## [Task prompt]
Nothing but the lines from the one containing "Taxi navette Lamadelaine (251, 2122)" through the end of the data below may appear in the response, each one exact.

'''

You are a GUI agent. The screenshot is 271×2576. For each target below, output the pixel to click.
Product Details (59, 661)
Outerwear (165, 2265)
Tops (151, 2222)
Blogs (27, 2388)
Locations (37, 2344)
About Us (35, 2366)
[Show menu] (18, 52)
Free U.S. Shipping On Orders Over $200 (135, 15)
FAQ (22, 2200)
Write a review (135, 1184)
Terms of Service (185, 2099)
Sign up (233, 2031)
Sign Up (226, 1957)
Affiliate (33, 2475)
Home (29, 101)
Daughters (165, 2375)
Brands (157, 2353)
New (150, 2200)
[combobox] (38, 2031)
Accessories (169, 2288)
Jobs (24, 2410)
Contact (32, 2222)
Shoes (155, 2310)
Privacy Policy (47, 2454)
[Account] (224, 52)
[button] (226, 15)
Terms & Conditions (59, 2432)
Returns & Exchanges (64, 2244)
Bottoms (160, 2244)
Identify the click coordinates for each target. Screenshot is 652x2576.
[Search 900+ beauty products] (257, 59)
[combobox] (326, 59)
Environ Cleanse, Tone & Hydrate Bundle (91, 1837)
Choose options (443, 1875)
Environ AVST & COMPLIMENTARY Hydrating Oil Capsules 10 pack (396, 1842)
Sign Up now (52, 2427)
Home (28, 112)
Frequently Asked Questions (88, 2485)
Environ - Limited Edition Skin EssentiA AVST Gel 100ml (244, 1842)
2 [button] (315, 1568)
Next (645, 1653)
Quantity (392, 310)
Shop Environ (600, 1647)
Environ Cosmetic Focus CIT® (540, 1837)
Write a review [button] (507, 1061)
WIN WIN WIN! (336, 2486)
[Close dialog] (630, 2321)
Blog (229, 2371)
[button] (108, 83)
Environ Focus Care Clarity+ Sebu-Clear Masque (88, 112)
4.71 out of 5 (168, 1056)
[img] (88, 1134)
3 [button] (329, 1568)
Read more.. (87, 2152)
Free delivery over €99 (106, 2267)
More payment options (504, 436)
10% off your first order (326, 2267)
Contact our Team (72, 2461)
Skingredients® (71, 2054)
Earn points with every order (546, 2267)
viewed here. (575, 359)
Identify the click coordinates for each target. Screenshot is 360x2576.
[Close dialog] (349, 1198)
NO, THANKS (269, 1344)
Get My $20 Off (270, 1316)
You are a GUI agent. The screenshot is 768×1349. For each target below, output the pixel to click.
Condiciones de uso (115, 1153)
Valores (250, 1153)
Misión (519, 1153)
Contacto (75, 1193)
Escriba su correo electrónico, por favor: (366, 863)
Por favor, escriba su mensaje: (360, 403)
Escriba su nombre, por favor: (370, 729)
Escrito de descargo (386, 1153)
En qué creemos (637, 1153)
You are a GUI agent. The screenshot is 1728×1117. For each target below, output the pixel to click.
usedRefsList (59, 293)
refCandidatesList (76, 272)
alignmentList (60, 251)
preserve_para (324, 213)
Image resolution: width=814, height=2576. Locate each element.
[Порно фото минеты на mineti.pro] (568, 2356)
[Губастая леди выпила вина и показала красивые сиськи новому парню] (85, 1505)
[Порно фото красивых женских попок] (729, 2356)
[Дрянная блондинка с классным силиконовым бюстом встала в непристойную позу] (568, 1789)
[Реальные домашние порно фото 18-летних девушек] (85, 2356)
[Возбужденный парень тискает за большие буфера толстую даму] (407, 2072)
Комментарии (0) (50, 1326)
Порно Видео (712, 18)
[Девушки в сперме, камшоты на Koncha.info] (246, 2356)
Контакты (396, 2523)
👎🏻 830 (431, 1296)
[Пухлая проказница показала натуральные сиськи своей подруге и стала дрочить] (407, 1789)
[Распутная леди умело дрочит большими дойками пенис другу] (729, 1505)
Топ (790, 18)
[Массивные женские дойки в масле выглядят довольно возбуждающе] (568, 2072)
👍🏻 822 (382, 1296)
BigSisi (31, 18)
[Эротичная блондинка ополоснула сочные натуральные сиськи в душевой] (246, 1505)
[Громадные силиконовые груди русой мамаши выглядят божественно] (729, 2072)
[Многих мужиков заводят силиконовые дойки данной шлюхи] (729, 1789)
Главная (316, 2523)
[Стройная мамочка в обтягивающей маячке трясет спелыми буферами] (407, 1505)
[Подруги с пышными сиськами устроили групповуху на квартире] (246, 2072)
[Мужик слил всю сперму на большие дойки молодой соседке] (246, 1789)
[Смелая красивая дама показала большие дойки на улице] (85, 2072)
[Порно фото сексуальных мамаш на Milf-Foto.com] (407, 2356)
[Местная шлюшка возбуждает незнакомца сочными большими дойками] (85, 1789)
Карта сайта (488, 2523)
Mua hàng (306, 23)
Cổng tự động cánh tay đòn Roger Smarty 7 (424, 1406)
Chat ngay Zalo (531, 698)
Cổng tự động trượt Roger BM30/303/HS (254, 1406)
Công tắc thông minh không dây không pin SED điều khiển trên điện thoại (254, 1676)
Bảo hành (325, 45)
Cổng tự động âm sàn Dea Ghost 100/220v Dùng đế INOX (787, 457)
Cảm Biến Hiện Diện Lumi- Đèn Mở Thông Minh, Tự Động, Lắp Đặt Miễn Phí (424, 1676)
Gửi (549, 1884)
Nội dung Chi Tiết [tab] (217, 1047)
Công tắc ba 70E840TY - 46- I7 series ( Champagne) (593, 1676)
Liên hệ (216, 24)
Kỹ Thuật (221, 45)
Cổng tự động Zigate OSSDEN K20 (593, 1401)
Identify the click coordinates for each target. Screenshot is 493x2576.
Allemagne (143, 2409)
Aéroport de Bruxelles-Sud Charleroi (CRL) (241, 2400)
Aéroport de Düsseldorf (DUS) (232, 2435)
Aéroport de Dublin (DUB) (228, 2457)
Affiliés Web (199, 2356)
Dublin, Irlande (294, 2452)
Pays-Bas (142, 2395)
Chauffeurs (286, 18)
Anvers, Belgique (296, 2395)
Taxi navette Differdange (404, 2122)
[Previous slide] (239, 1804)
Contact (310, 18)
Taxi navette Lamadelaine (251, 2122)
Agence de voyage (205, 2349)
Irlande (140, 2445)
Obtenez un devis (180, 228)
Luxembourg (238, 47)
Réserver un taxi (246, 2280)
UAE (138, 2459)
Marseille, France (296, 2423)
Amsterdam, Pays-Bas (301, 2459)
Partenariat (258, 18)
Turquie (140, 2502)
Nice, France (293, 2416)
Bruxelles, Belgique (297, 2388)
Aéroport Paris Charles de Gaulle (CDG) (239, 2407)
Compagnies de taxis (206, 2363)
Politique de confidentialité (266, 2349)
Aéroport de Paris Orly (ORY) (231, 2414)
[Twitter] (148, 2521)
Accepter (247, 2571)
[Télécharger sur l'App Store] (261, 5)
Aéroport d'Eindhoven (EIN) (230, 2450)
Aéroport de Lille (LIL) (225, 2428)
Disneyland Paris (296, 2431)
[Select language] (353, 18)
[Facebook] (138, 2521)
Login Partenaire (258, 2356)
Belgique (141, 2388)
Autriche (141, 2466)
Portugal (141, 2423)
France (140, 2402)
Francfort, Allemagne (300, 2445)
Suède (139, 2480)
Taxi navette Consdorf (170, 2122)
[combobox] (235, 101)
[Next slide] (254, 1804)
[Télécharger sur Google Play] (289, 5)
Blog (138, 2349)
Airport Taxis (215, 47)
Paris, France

'''

## [Output below]
Taxi navette Lamadelaine (251, 2122)
Agence de voyage (205, 2349)
Irlande (140, 2445)
Obtenez un devis (180, 228)
Luxembourg (238, 47)
Réserver un taxi (246, 2280)
UAE (138, 2459)
Marseille, France (296, 2423)
Amsterdam, Pays-Bas (301, 2459)
Partenariat (258, 18)
Turquie (140, 2502)
Nice, France (293, 2416)
Bruxelles, Belgique (297, 2388)
Aéroport Paris Charles de Gaulle (CDG) (239, 2407)
Compagnies de taxis (206, 2363)
Politique de confidentialité (266, 2349)
Aéroport de Paris Orly (ORY) (231, 2414)
[Twitter] (148, 2521)
Accepter (247, 2571)
[Télécharger sur l'App Store] (261, 5)
Aéroport d'Eindhoven (EIN) (230, 2450)
Aéroport de Lille (LIL) (225, 2428)
Disneyland Paris (296, 2431)
[Select language] (353, 18)
[Facebook] (138, 2521)
Login Partenaire (258, 2356)
Belgique (141, 2388)
Autriche (141, 2466)
Portugal (141, 2423)
France (140, 2402)
Francfort, Allemagne (300, 2445)
Suède (139, 2480)
Taxi navette Consdorf (170, 2122)
[combobox] (235, 101)
[Next slide] (254, 1804)
[Télécharger sur Google Play] (289, 5)
Blog (138, 2349)
Airport Taxis (215, 47)
Paris, France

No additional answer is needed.